Start of Excerpt to read
Single Speed Conversion

Mare

Well-Known Member
So I need some help. I converted my hardtail to a SS and this is what I ran into:

I have really old stuff on this bike, so I have to get new cranks (the old ones don't allow me to take off individual chainrings). I am using a singulator for now, but I can't imagine using that long term.

I am thinking XT cranks, but does anyone know much about the new SLX cranks? How about FSA afterburners? I was thinking about going this route instead of SS specific cranks in case I want to throw them on another bike or go back to gears one day (I can see the abuse coming my way after that statement).

I don't have horizontal dropouts, so Besides White Industrie's Eno hub, what are ways to make this better? Or is that the best way to go?

Thanks for any advise!
 

Mare

Well-Known Member
Jdog

Jdog, if you check this, what are rotor q-rings all about?

Do a lot of you run them on your SS?
 

bonefishjake

Strong like bull, smart like tractor
Team MTBNJ Halter's
mare-
unless you're going to race the SS i'd just get a set of truative cranks. not really expensive and they'll work out just fine. ben runs 'em so they can't be awful.

as for the Q-rings...i haven't tried them yet but i can see them in my future for sure. just about everyone who runs them raves about 'em. 'bout time i join that club.

the ENO hub is the best way, period (at least from what i've heard and read). however, if you don't want to lay out that cash, get the rennen chain tensioner. it is far more reliable than the surly which i hate.
 

BiknBen

Well-Known Member
...I am using a singulator for now, but I can't imagine using that long term.

I don't have horizontal dropouts, so Besides White Industries Eno hub, what are ways to make this better? Or is that the best way to go?
End of Excerpt to read
Start of Given material
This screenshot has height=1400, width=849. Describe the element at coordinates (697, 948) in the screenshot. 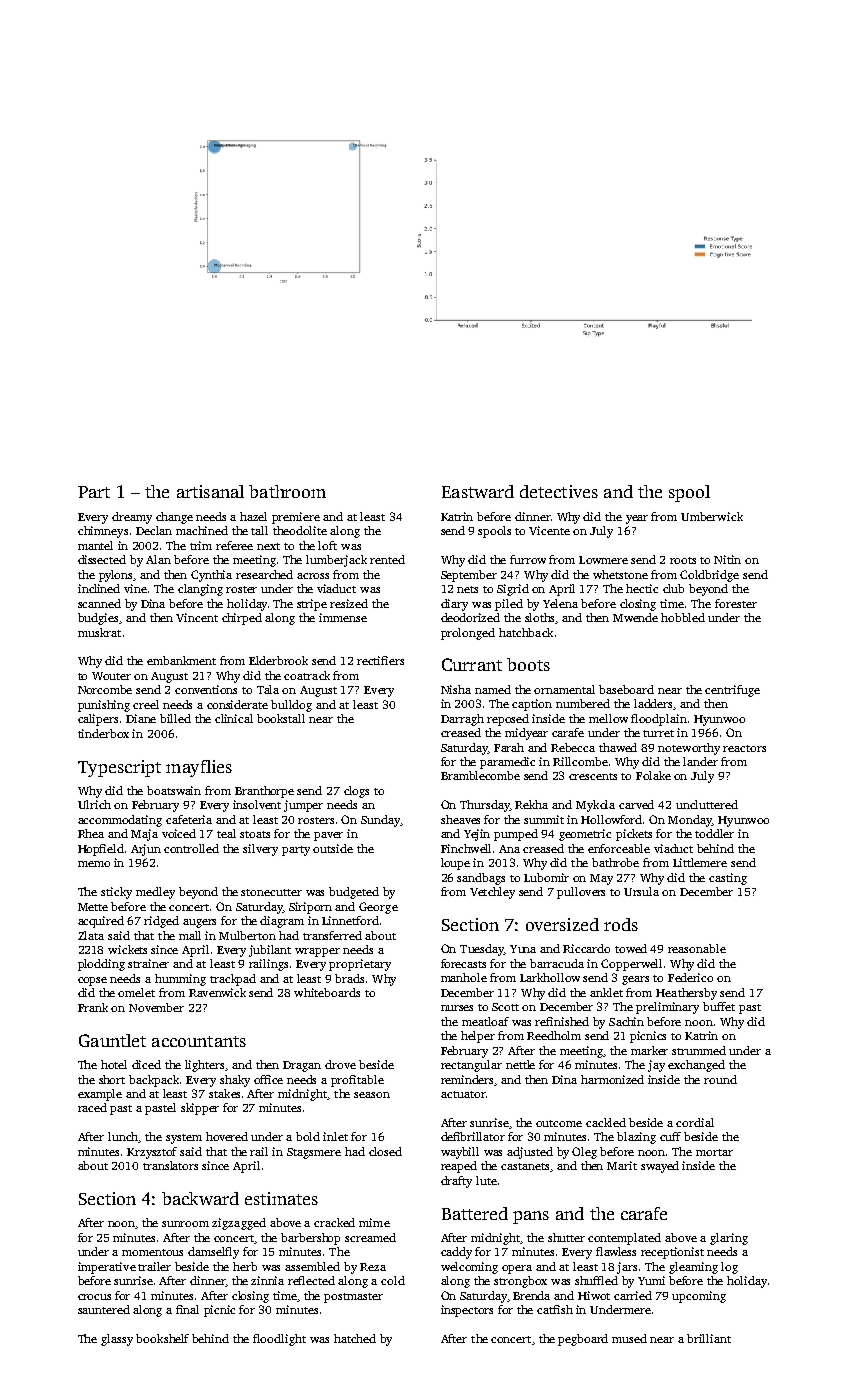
End of Given material
▶ [Problems to solve]
**A)** In the single speed conversion thread, which chain tensioner does bonefishjake recommend for someone who doesn't want to pay for the Eno hub?
**B)** Extend the single speed conversion thread past its final post.

▶ [Answers to the exercises]
**A)** The Rennen chain tensioner.

**B)**
The Singlator is the popular cheap option for those that wish to experiment. As you discovered, you get what you pay for. There are other types of tensioners that are more reliable/durable. The ENO hub is a good alternative but it requires you to rebuild the wheel.

Any MTB crank will do the job. As long as you can remove the chainrings. :rolleyes: I'd start looking at the classifieds, eBay, etc. As Jake points out, I do use a budget Truvativ crank on my SS. I originally had a Haro Mary and swapped them over.

...what are rotor q-rings all about? Do a lot of you run them on your SS?

Q-Rings are the latest variation of an old trend; Oval Chainrings. http://www.rotorcranks.com/s1-q-rings.shtml

The intent is to eliminate the dead spots in power as the pedals are at the 6 and 12 o'clock position. I used them and noticed a difference immediately. For me, I noticed that it was easier to get the pedal over the top of the rotation when I was at extremely low cadence.

I specifically noticed it was easier to get through rock gardens or slow techy climbs when my cadence was so low I was struggling just to get the pedals over the top. The radius of the chainring is smaller when the pedals are in that position. It feels like I'm using a smaller gear at that moment when I'm struggling the most.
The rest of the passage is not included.